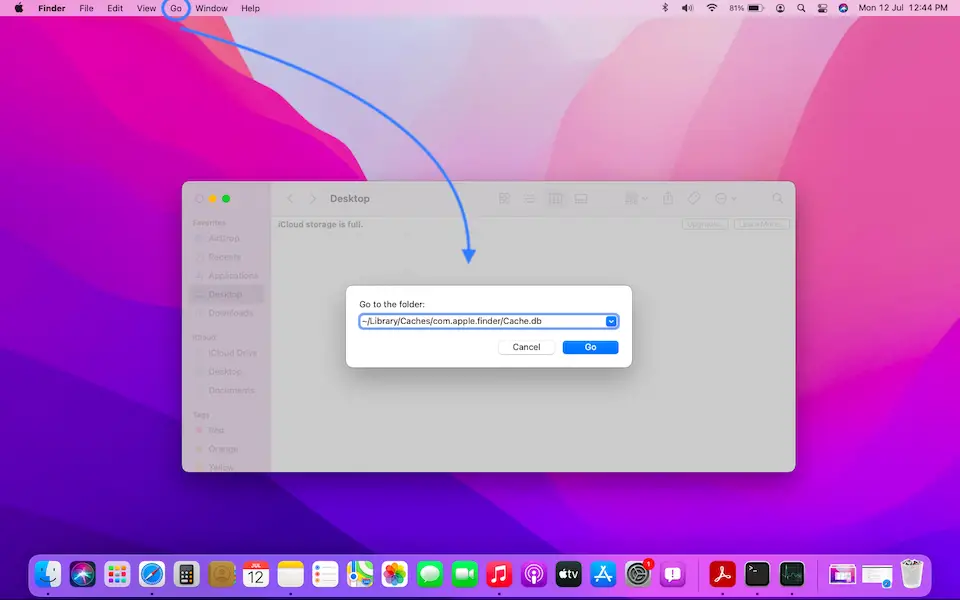Launch App Store from the Dock
Image resolution: width=960 pixels, height=600 pixels.
603,574
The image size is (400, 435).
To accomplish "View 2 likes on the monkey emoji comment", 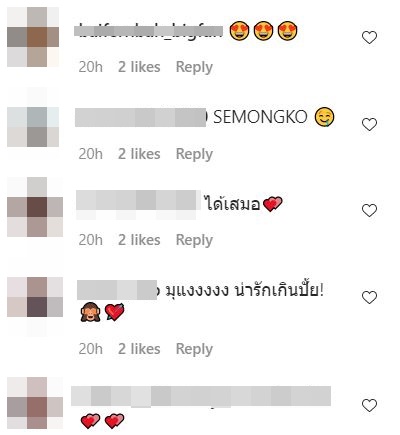I will point(139,349).
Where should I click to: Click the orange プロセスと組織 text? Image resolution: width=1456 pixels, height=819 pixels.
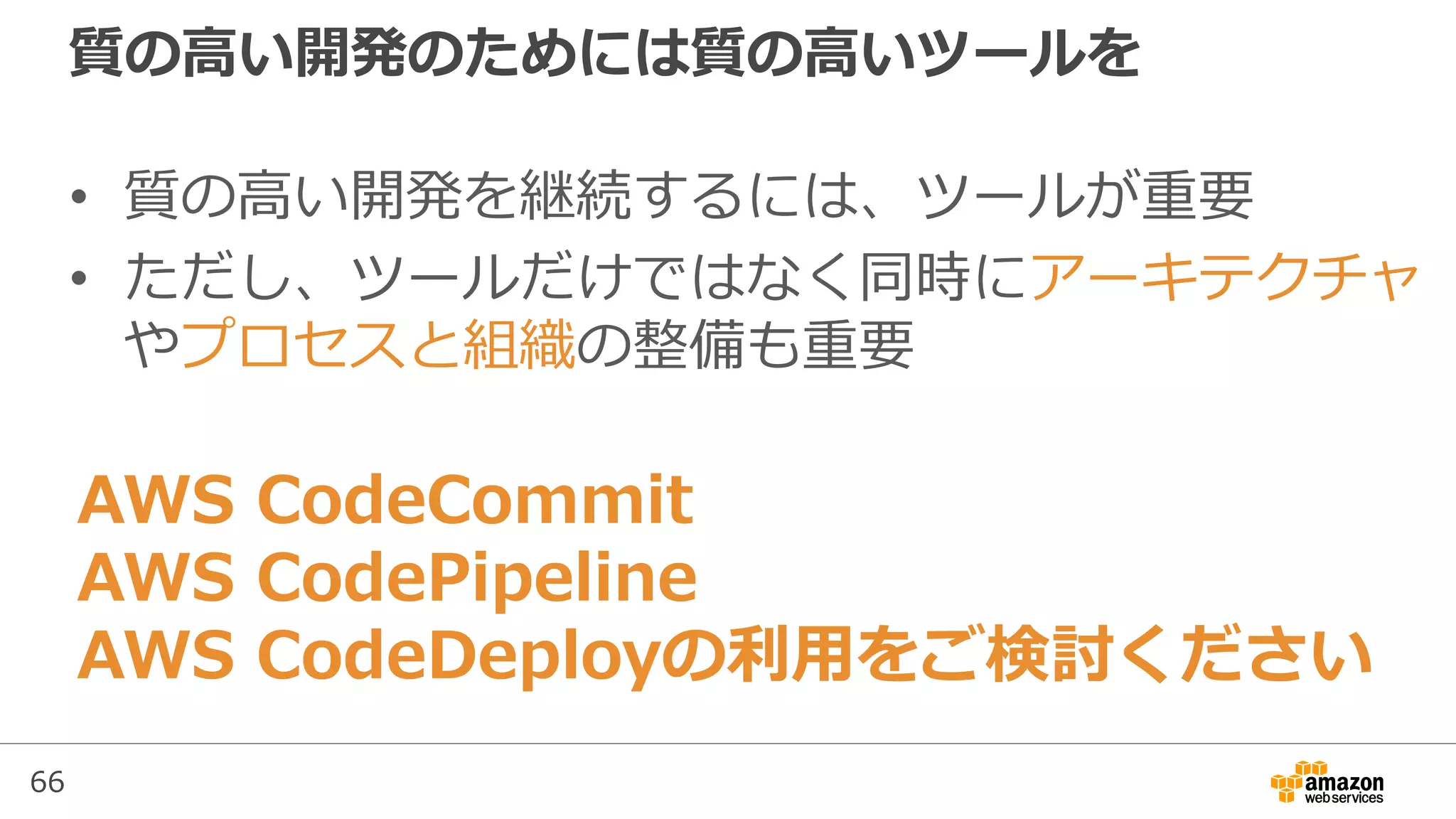click(378, 345)
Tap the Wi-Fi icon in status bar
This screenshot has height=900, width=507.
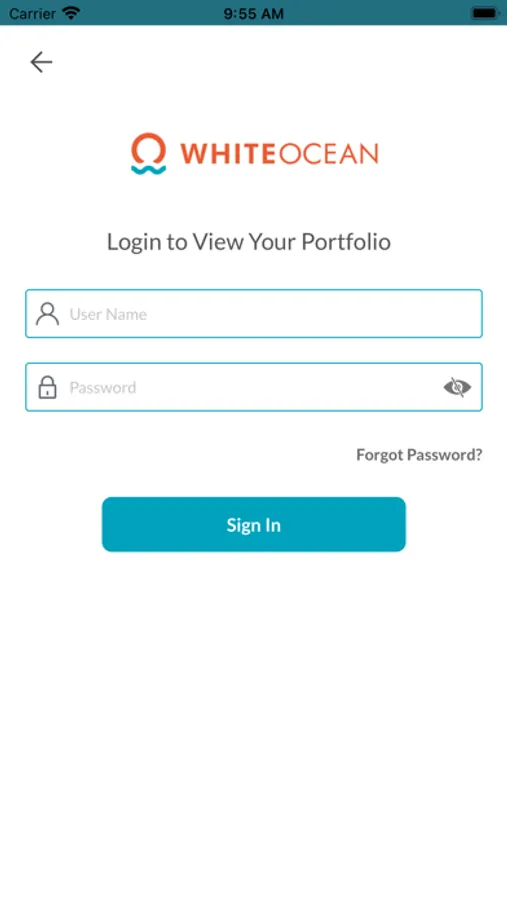(71, 13)
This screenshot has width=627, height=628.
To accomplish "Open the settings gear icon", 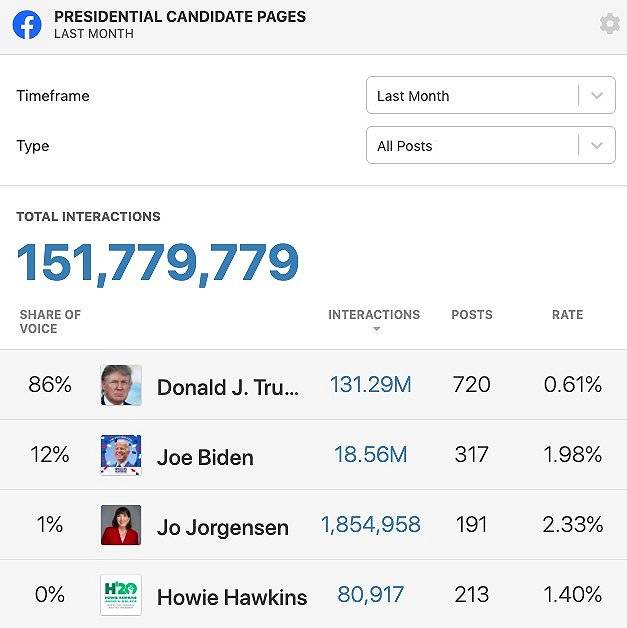I will (x=609, y=24).
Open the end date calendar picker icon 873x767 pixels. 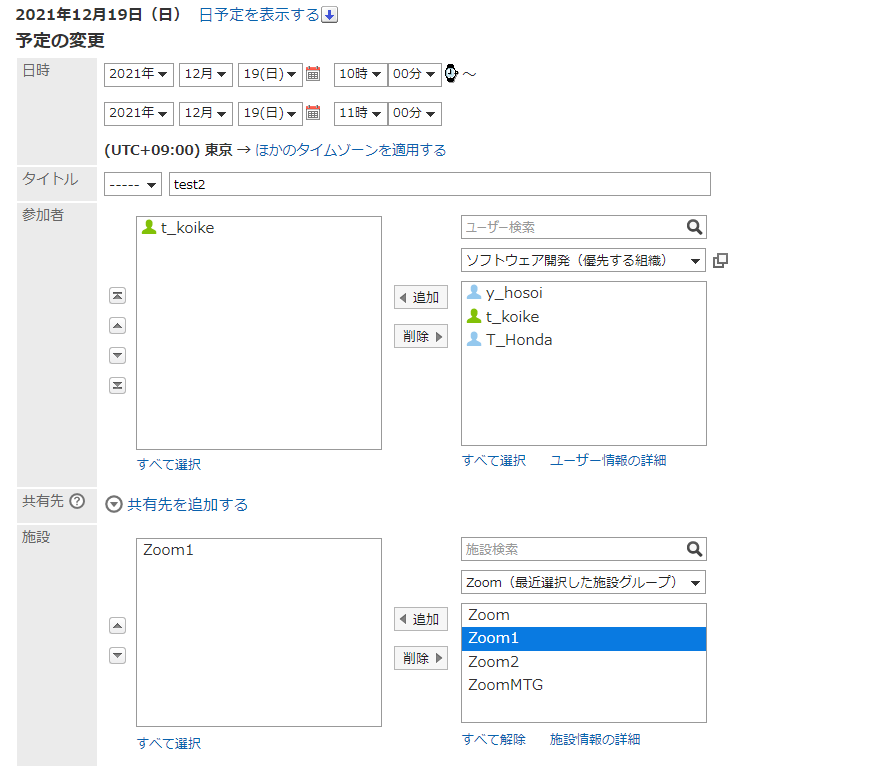click(x=313, y=113)
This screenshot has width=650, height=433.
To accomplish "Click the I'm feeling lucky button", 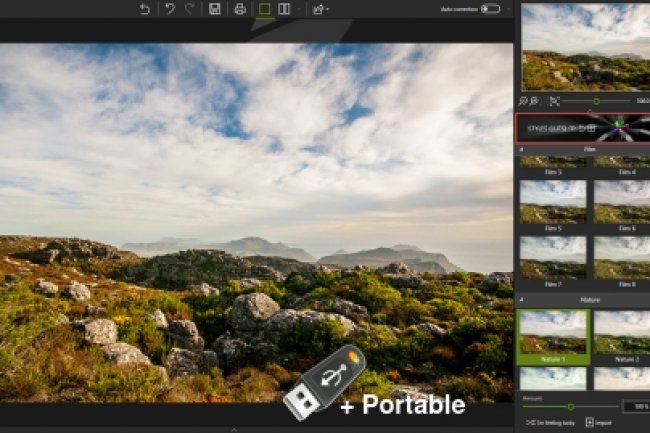I will pyautogui.click(x=550, y=423).
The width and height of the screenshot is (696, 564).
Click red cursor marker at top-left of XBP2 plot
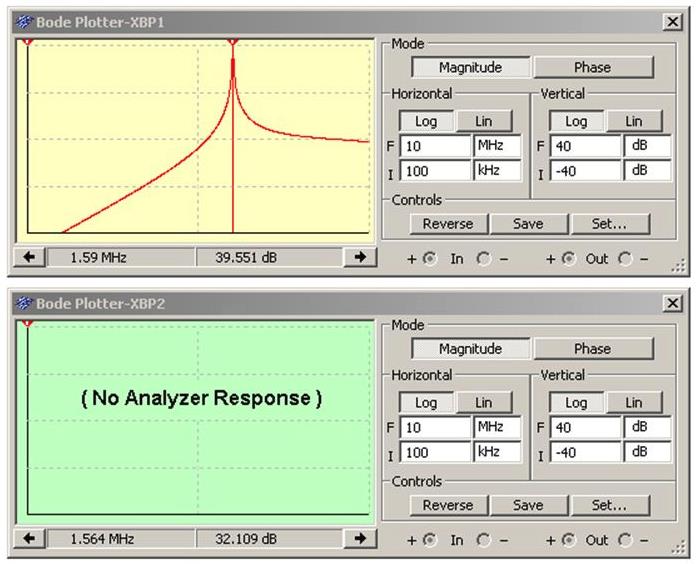tap(28, 324)
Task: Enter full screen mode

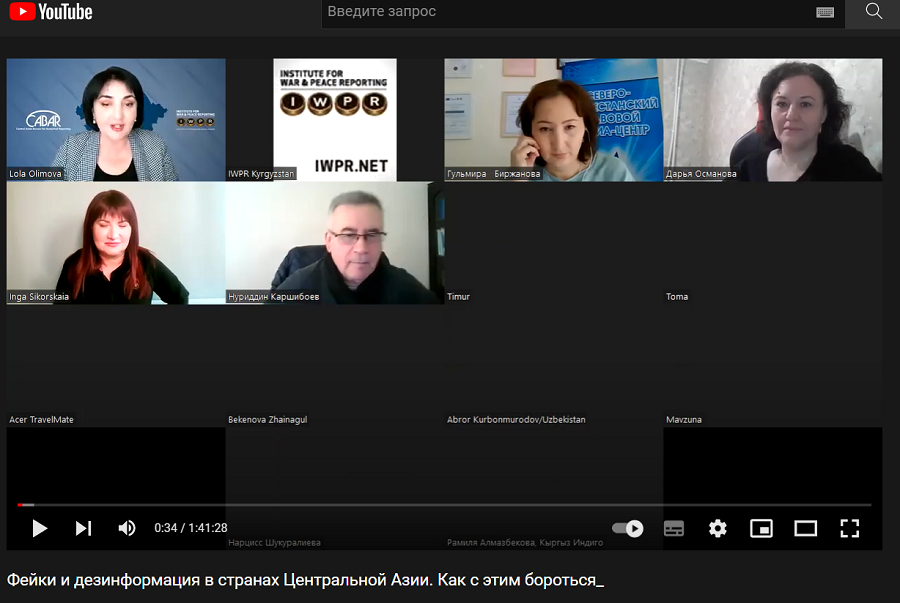Action: tap(849, 528)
------------------------------------------------------------------------
▶ _Required work_
From the line containing "Click red cursor" down to the end of the listing above, every line is to be returned exactly, though the pictures are not.

▶ _Solution below_
Click red cursor marker at top-left of XBP2 plot
tap(28, 324)
Task: Enter full screen mode

Action: tap(849, 528)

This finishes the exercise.